WHAT THIS TASK INVOLVES: Reproduce every line of the entries below exactly, leaving out the pictures.

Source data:
## begin
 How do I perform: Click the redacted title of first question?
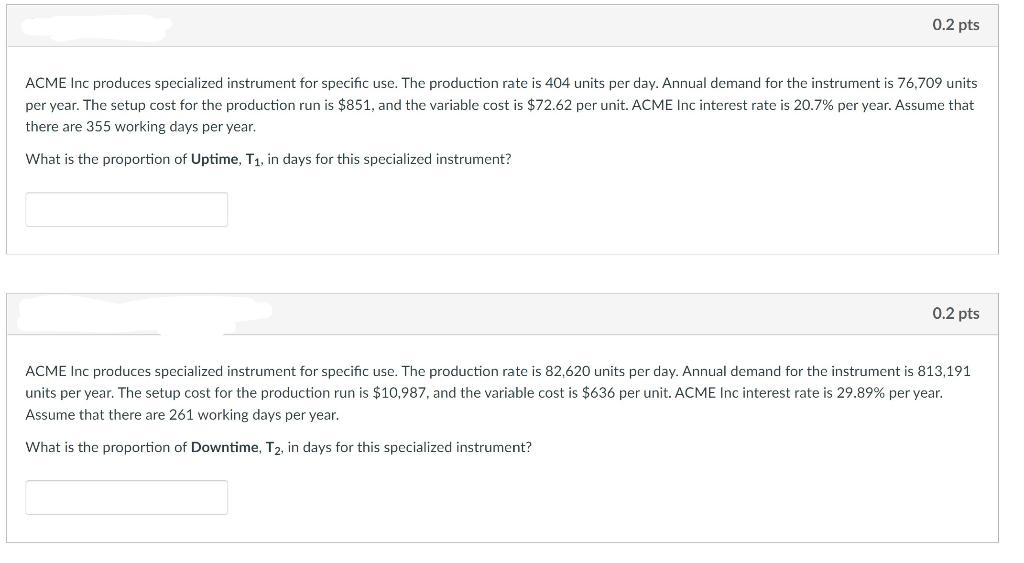[x=96, y=28]
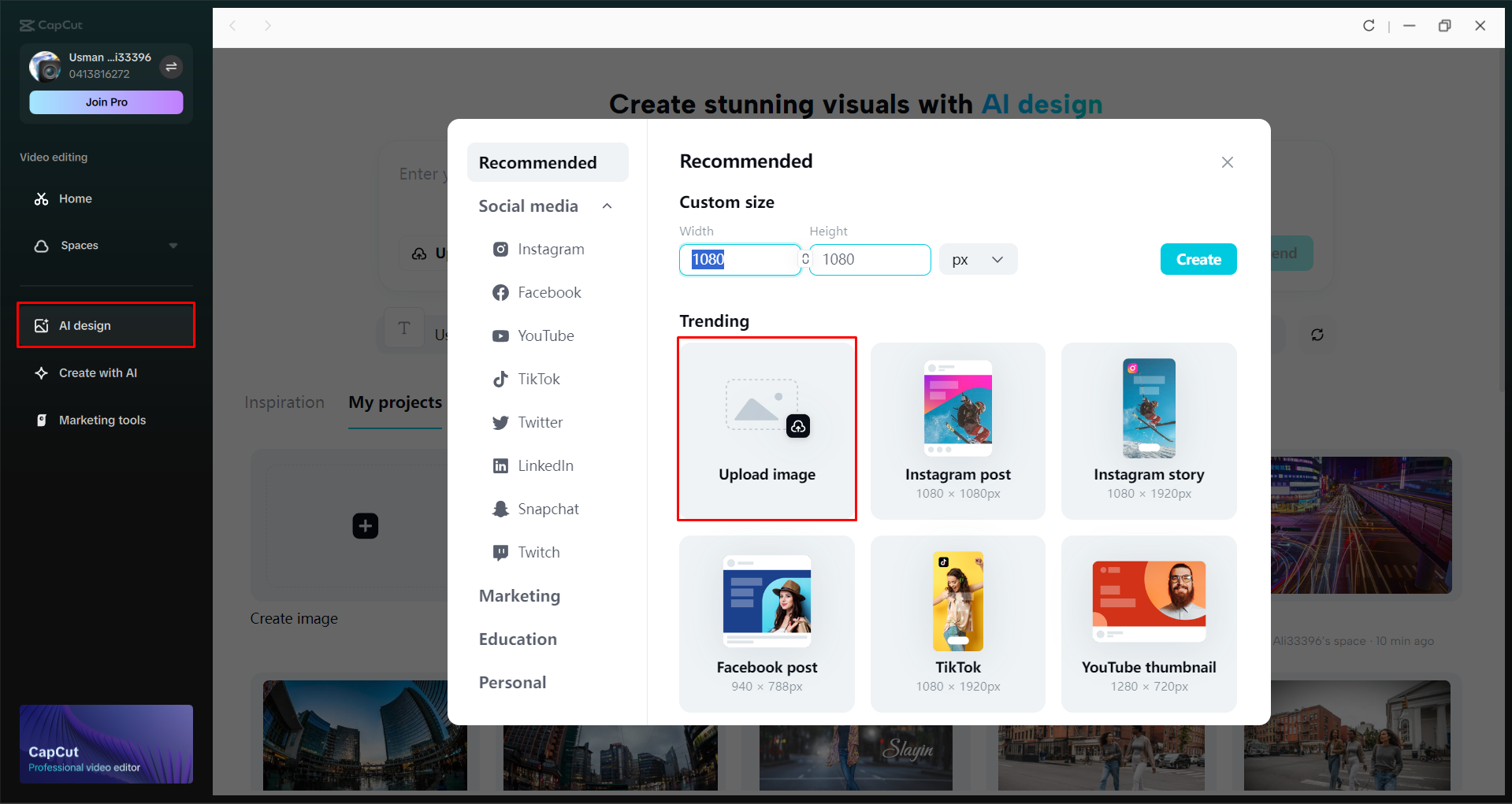The width and height of the screenshot is (1512, 804).
Task: Click the account switch toggle near the username
Action: pyautogui.click(x=171, y=67)
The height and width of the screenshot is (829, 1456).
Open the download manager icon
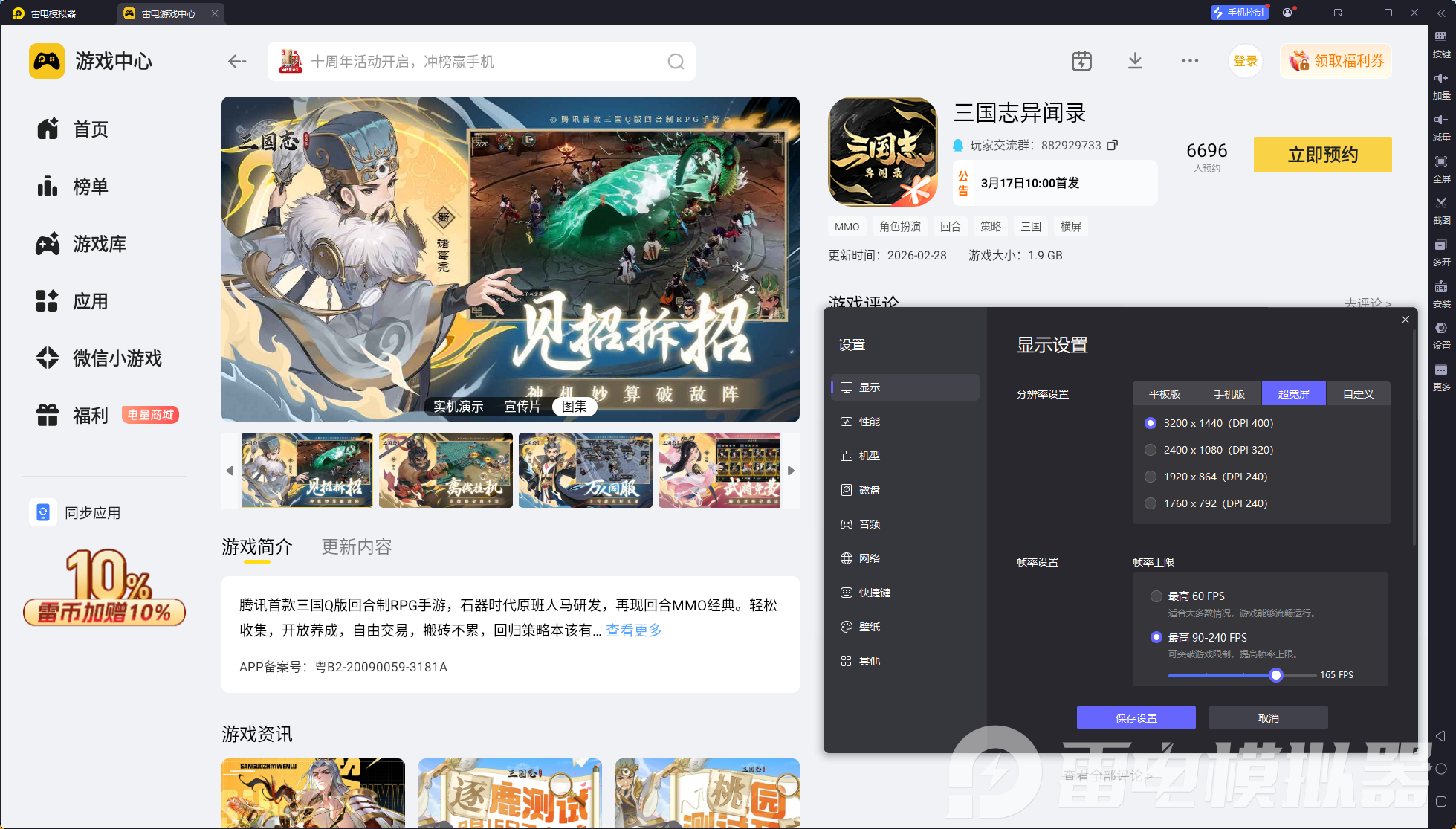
## end
REPLY TO THE EXERCISE:
 How do I perform: Click the redacted title of first question?
[x=96, y=28]
The width and height of the screenshot is (1512, 804).
Task: Click the account switch toggle near the username
Action: pyautogui.click(x=171, y=67)
The height and width of the screenshot is (829, 1456).
Open the download manager icon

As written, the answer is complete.